6Puis viennent la cohorte des disparus. Comme l’a montré Yves Durand, le bilan humain, en dehors des bombardements, est lourd dans le Loiret : 514 morts lors de la Campagne de France, 732 déportés, dont 405 ne sont jamais revenus, 305 fusillés et 82 tués lors des combats de la Libération7. Dans l’Orléanais, le cycle des commémorations s’ouvre, dès le 7 octobre 1944, avec l’hommage aux fusillés des Groues, bien avant la libération des camps et le rapatriement de leurs survivants souvent porteurs de mauvaises nouvelles au printemps 1945. De sorte que cette séquence n’est pas seulement le temps de la Victoire, mais aussi celui d’un nouveau deuil, lequel n’en finit pas : les obsèques religieuses d’Odette Toupense, de Libé-Nord, décédée en Tchécoslovaquie, ne peuvent avoir lieu que le 22 juin 1946 à Olivet. De même, le décès à Dora de Robert Giraudy, instituteur de Montargis, du réseau Buckmaster, n’est confirmé qu’en janvier 19478. Le corps de Jean Zay, assassiné par la milice le 20 juin 1944, enterré dans une fosse commune dans l’Allier, n’a été identifié qu’à la fin de l’année 19479. Ses obsèques, qui traduisent l’hommage solennel, au-delà d’Orléans, de toute la nation, sont emblématiques de cette séquence funèbre, à laquelle elles mettent fin le 15 mai 1948.

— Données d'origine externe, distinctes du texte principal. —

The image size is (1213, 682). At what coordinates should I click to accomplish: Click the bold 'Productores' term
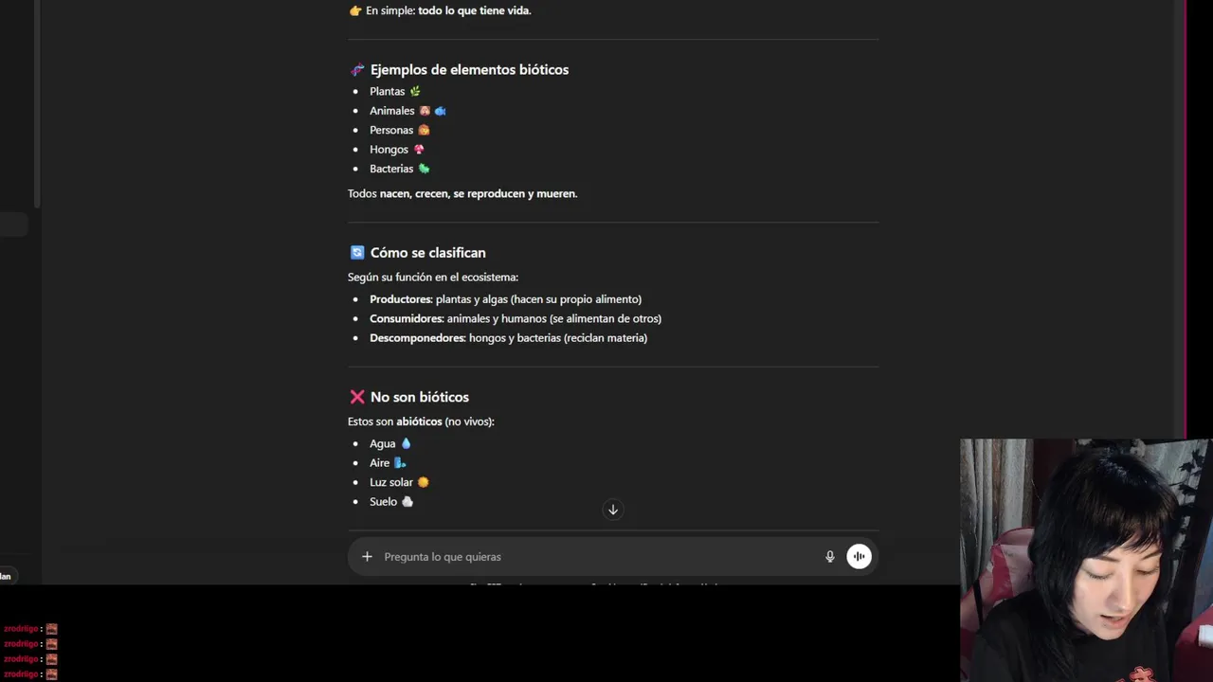(x=400, y=299)

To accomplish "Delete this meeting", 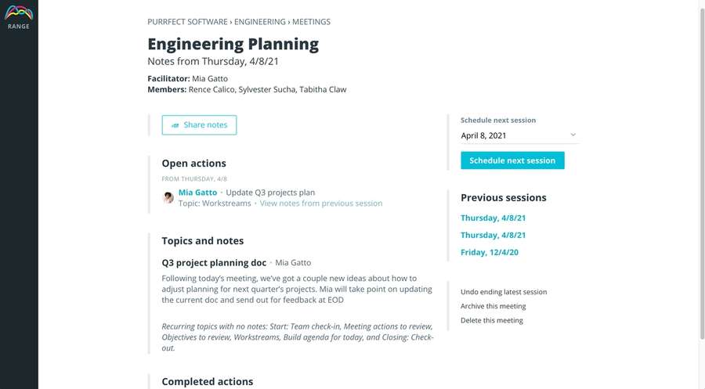I will pos(491,320).
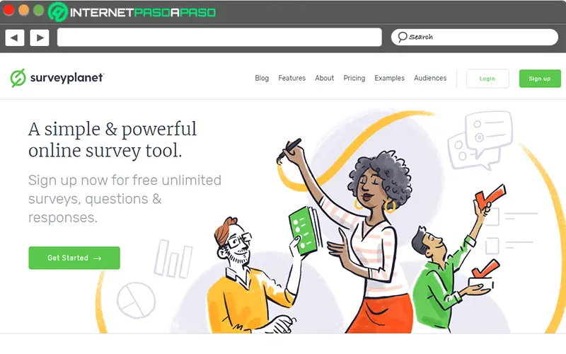Click the SurveyPlanet green logo icon
Viewport: 566px width, 354px height.
pyautogui.click(x=18, y=78)
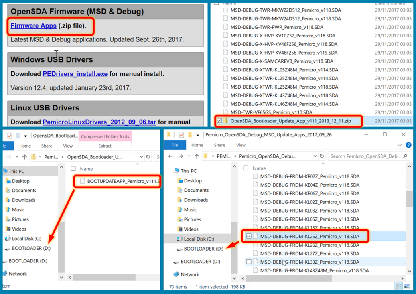The width and height of the screenshot is (416, 294).
Task: Refresh the Pemicro_OpenSDA_Debug folder view
Action: [x=322, y=156]
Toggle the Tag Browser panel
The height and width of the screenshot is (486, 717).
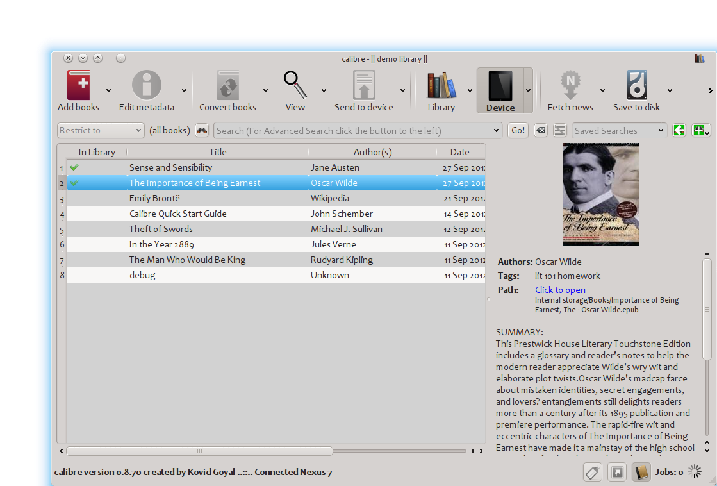click(x=592, y=472)
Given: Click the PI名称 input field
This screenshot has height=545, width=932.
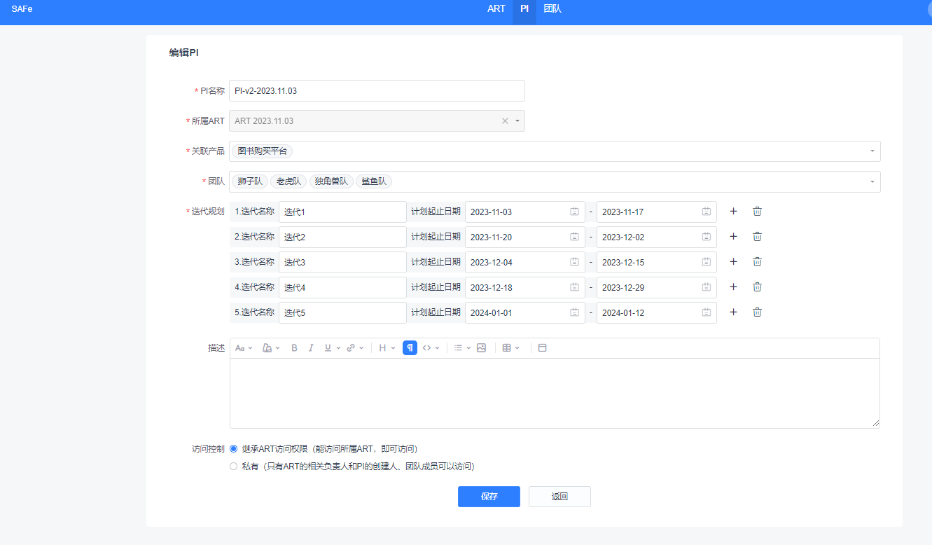Looking at the screenshot, I should (x=377, y=91).
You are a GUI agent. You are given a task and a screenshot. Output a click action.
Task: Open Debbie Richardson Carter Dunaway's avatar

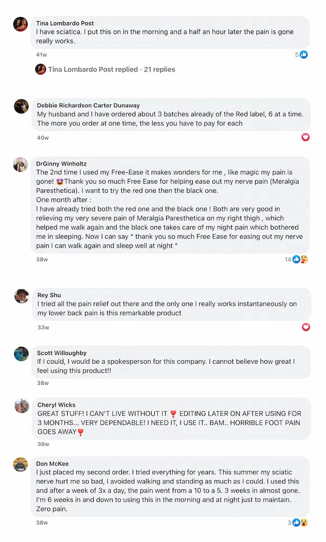[x=21, y=106]
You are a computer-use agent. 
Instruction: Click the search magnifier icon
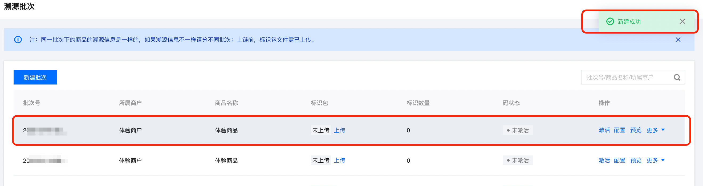(x=677, y=78)
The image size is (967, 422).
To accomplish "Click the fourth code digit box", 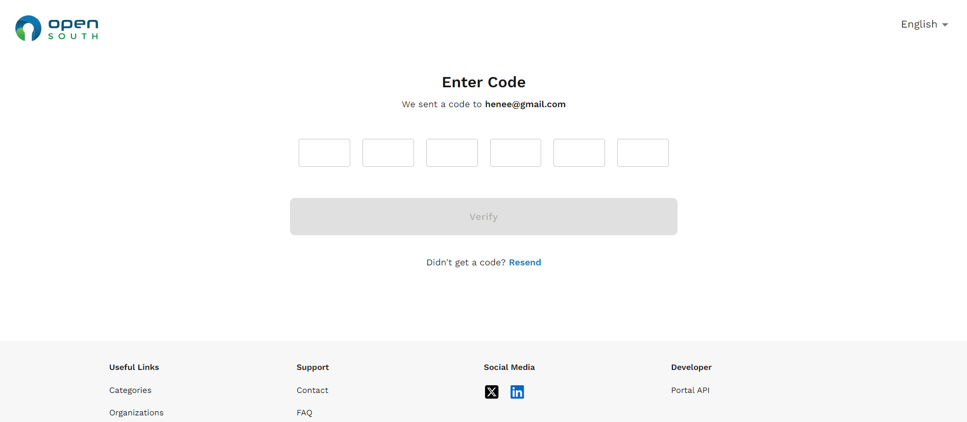I will point(516,153).

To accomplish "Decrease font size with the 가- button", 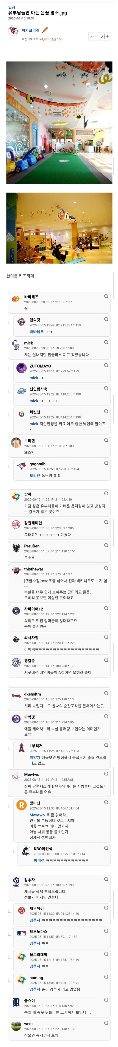I will pyautogui.click(x=94, y=36).
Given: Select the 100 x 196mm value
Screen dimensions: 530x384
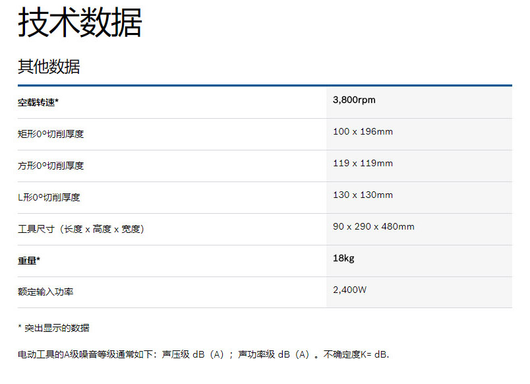Looking at the screenshot, I should click(363, 132).
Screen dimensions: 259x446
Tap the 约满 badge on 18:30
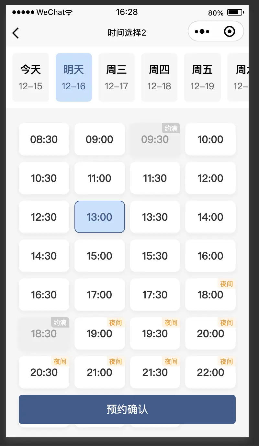(60, 322)
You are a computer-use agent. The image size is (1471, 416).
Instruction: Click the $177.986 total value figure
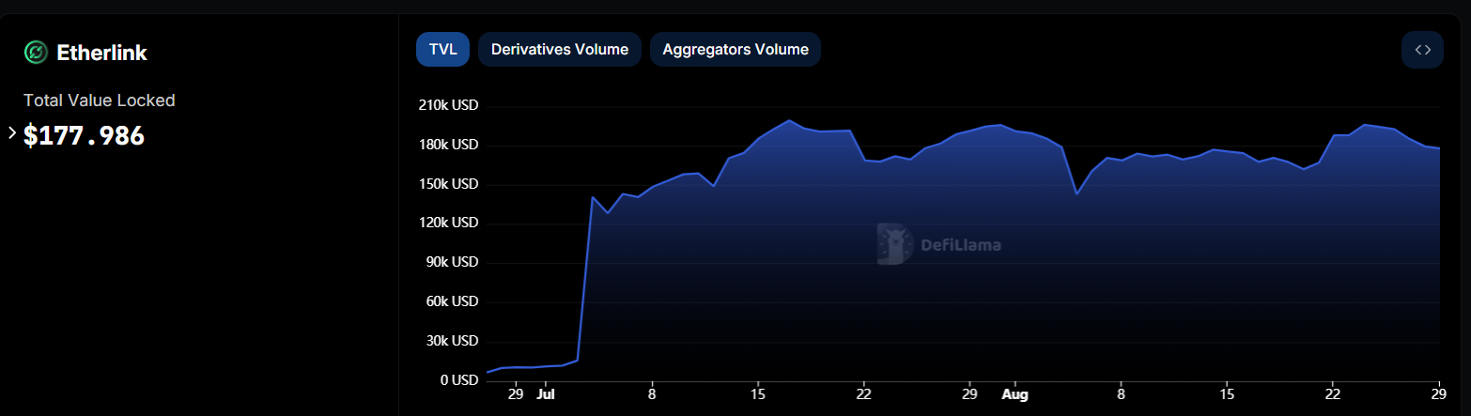[x=85, y=136]
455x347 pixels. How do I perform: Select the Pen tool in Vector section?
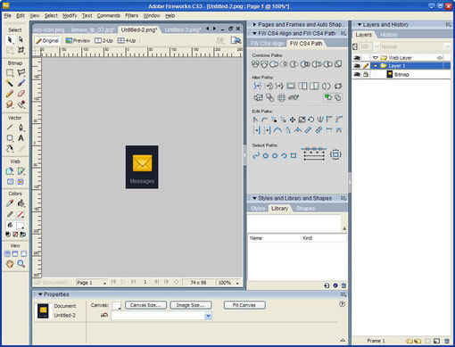[21, 128]
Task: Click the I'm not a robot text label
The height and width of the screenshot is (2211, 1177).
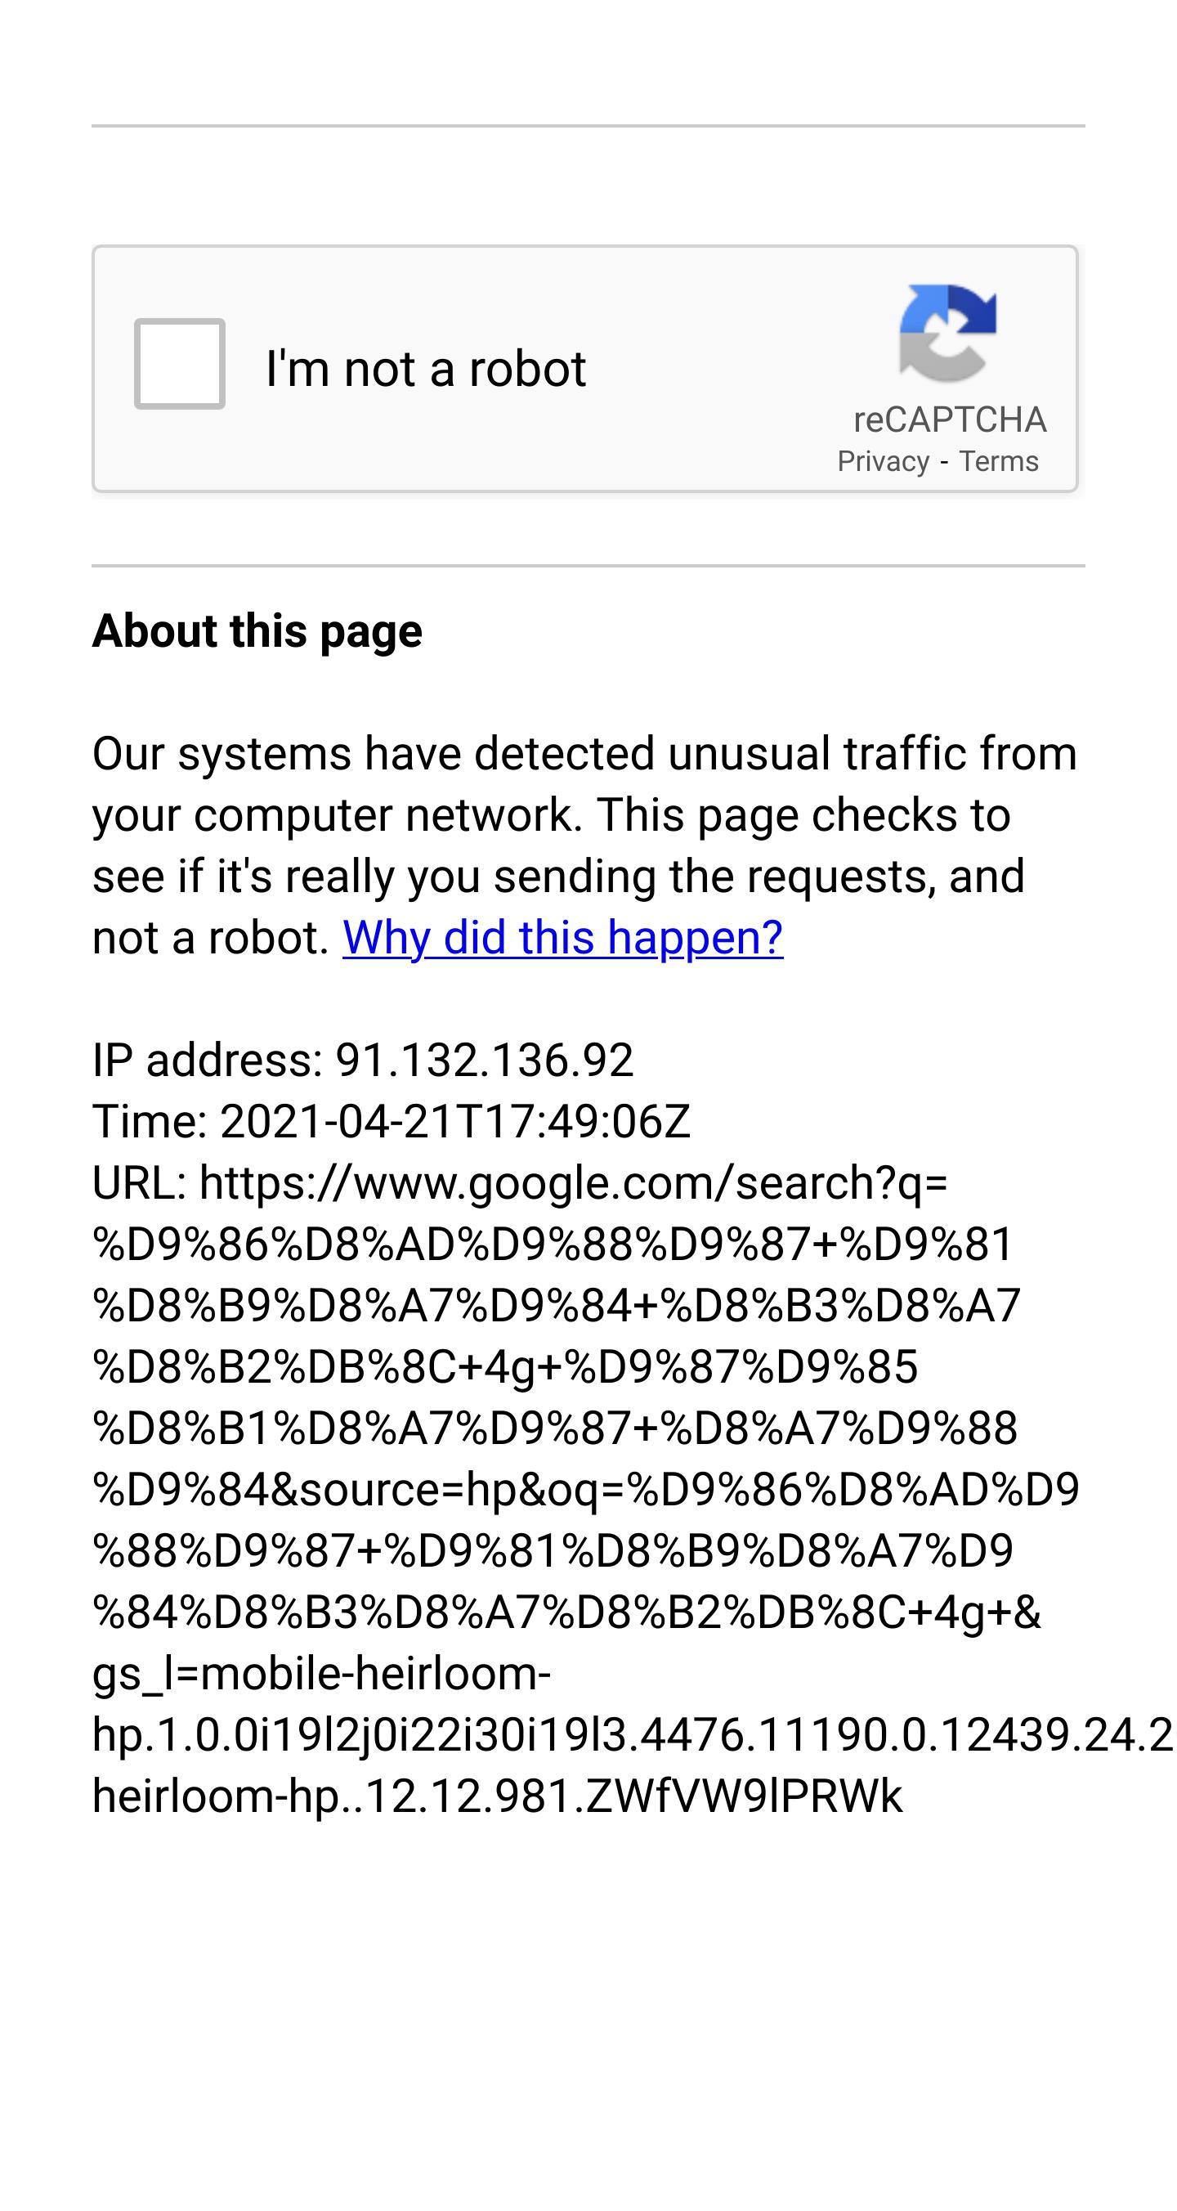Action: pos(426,367)

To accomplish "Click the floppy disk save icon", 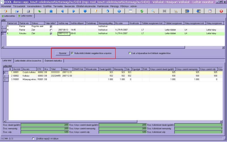I will pyautogui.click(x=28, y=11).
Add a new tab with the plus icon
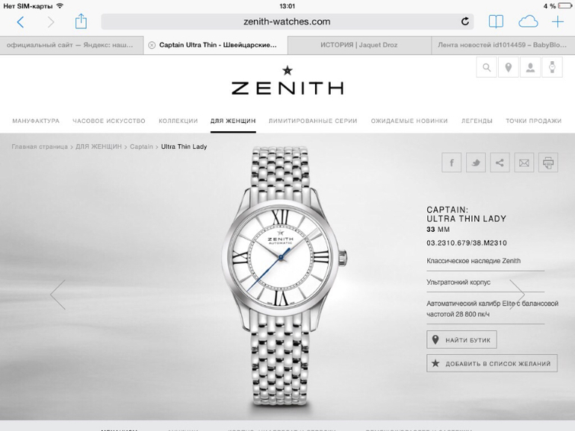Viewport: 575px width, 431px height. [557, 22]
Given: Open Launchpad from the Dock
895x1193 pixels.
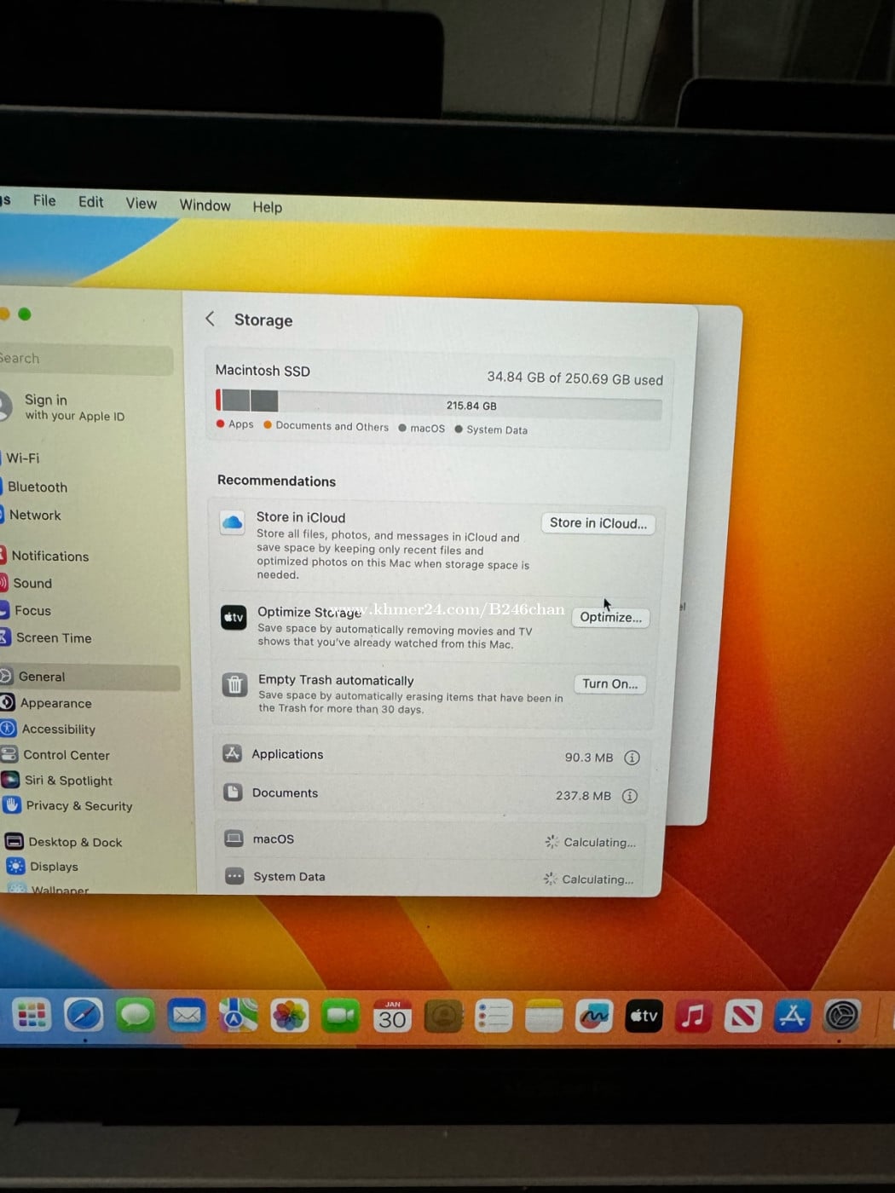Looking at the screenshot, I should [x=32, y=1015].
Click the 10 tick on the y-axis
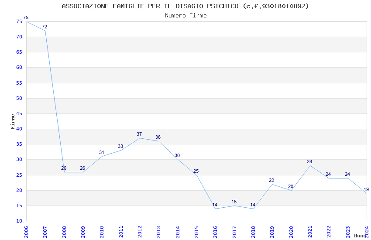The image size is (371, 240). [19, 221]
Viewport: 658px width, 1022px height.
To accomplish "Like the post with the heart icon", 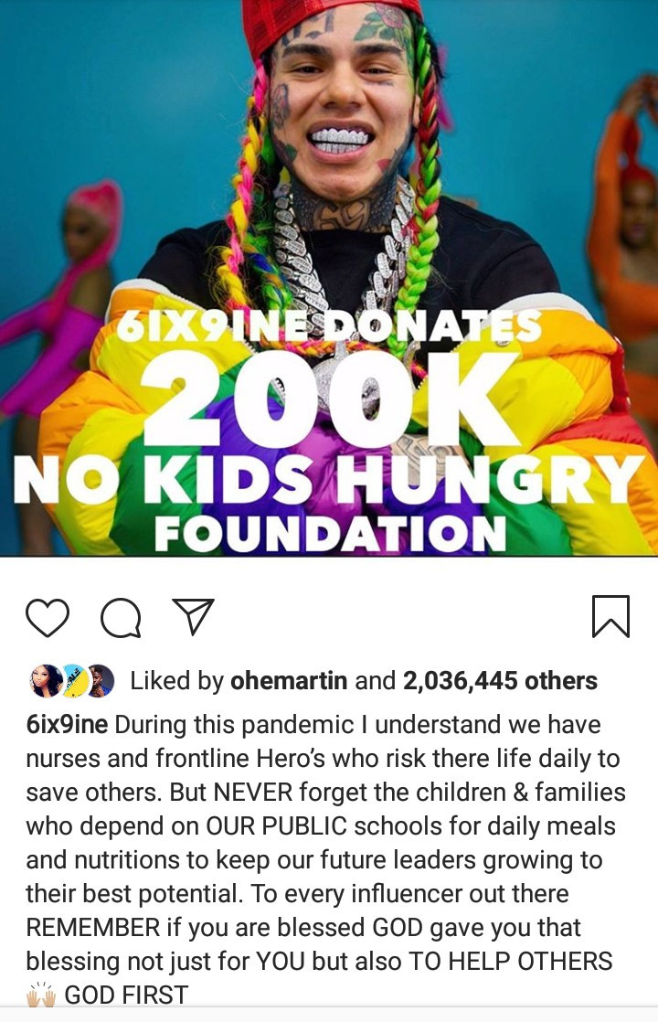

7La mémoire de la déportation juive ne laisse pas de traces comparables. Si La République du Centre signale « le pèlerinage » en mai d’« Israélites » à Beaune-la-Rolande et Pithiviers à partir de 1946, son dépouillement révèle en creux ce refoulement, que l’on sait national depuis les travaux d’Annette Wieviorka10. Le quotidien dédie pourtant des rubriques aux villes de Pithiviers, Beaune-la-Rolande et Jargeau, mais il ne consacre que deux articles de fond au camp de Pithiviers : l’un pour décrire le sort de ses nouveaux internés11, et l’autre lors de sa fermeture en 194612. Le conseil municipal d’Orléans n’est guère plus démonstratif. Tout au plus, trouve-t-on le 28 juin 1946, une demande de la FNIDRP « de débaptiser la rue des Juifs qui est connue par tous […] comme un lieu de maisons publiques qui déshonore la mémoire des Israélites [sic], dont 98 % sont morts dans les bagnes nazis13 ». Et il faut attendre la loi d’avril 1954 pour que la municipalité organise, à la Toussaint, une cérémonie où « une urne contenant de la terre et des cendres de déportés des camps d’extermination [sic] nazis » soit scellée sur une stèle au Grand Cimetière14. On l’a vu avec Olivier Lalieu, il faut attendre la fondation du CERCIL en 1992 pour que l’anamnèse ait lieu dans la région Centre15. Dans ce domaine, l’Orléanais ne se distingue donc pas du reste du territoire national, mais ce silence peut sembler d’autant plus assourdissant que, comme ailleurs, autorités, élus et autres leaders d’opinion ne cessent de revendiquer un « devoir de mémoire » avant la lettre.
La mémoire contre l’oubli ou « le devoir de mémoire » avant la lettre
8Dès la fin de l’été 1944, les forces politiques issues de la Résistance veulent faire de la Libération une rupture. Ainsi, selon Georges Carré, le président du Comité départemental de Libération (CDL), « Il y a une révolution à faire en France. Elle a commencé sans que personne s’en doute le 1er septembre 1939 et peut-être bien avant ». Les résistants sont donc déterminés à favoriser « la naissance d’un monde nouveau et à bousculer s’il le faut tous ceux qui n’ont rien appris de nos malheurs », comme « s’il ne s’était rien passé16 ». Cette vision téléologique de l’histoire est le propre des tenants d’une révolution qu’ils espèrent irréversible. C’est pourquoi l’heure n’est pas au pardon mais à la justice. Dès son premier éditorial, en septembre 1944, Roger Secrétain, ancien membre de Libé-Nord, prend le ton d’un Saint-Just :
« Comment les Français ont-ils pu hésiter une seconde, ont-ils pu prêter à l’ennemi – à un ennemi pareil, leur indulgence ou leur naïveté ? Comment peut-on, même en pensée, s’accoquiner avec les monstres ? Il n’y a pas de clémence pour cette erreur là17. »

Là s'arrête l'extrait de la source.